I’m a pretty big anti-fan of the time skip device, especially in a case like we had with this episode, where it’s used as a cheap trick to get us to move right along without actually moving things along. What about those villagers we saw two episodes of? What about that whole conflict with Young-rae being upset that Kyung-tak burned down a village? What about Kyung-tak, period? Also, will this engagement thing ever end, or will it be dragged out as a point of conflict forever? Someone please hire them a wedding planner and be done with it.
Though the issues were deeper this episode, the slow pacing made them almost painful to wade through. I never thought I’d say “I miss cholera” but here I am, missing cholera.
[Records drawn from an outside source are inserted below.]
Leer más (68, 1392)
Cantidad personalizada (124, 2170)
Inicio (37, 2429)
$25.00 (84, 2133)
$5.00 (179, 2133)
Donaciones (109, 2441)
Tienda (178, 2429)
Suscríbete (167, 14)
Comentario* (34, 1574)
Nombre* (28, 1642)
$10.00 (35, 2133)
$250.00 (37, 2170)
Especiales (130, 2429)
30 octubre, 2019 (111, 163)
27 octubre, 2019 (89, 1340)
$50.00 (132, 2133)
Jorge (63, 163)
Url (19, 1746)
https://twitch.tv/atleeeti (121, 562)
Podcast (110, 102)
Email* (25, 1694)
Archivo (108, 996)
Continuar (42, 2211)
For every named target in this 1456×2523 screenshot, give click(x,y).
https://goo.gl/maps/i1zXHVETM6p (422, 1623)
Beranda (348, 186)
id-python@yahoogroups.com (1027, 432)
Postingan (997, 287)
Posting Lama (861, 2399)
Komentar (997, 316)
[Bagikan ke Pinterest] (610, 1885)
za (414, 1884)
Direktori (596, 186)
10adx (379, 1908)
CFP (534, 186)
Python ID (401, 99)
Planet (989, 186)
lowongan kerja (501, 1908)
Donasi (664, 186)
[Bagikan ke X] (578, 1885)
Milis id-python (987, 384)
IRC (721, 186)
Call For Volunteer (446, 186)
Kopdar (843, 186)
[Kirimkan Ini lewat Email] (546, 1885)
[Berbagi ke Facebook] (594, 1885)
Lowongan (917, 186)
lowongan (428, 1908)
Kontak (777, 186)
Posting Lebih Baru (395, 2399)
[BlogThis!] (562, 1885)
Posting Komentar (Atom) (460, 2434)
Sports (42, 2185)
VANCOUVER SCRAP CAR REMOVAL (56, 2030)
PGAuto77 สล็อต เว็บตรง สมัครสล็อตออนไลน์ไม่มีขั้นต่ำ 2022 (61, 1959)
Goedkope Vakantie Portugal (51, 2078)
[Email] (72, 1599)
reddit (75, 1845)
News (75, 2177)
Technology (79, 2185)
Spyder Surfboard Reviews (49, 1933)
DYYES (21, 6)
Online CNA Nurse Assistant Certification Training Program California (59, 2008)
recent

I get the idea of exploring the syphilis issue and I like that there’s focus on helping these disenfranchised women so often ignored in dramas, but it’s kind of hard to transition from Hyuk saving an entire village to Hyuk not saving one woman. In fact, the time skip affected him negatively in that he seemed to undergo a factory reset where all his trials and character growth from the village were washed away. He was back to being the calm, “Just Doin’ My Job” Dr. Jin, when I liked the “I Must Save Everyone!” version of him that grew organically from his suffering.
So now we have a version of him that has only just now realized that his actions could have severe historical ramifications, which is a hard pill to swallow from our genius neurosurgeon. To be fair, maybe he thought everything was gravy as long as he was keeping the scope of his work small (although literally inventing IV drips to cure cholera is a pretty big deal), but this is a conflict that somehow feels misplaced. He could have benefited from this kind of crisis earlier in the series, because throwing it in now makes me wonder if Hyuk, despite how well-meaning he is, might not be the sharpest scalpel in the doctor’s bag.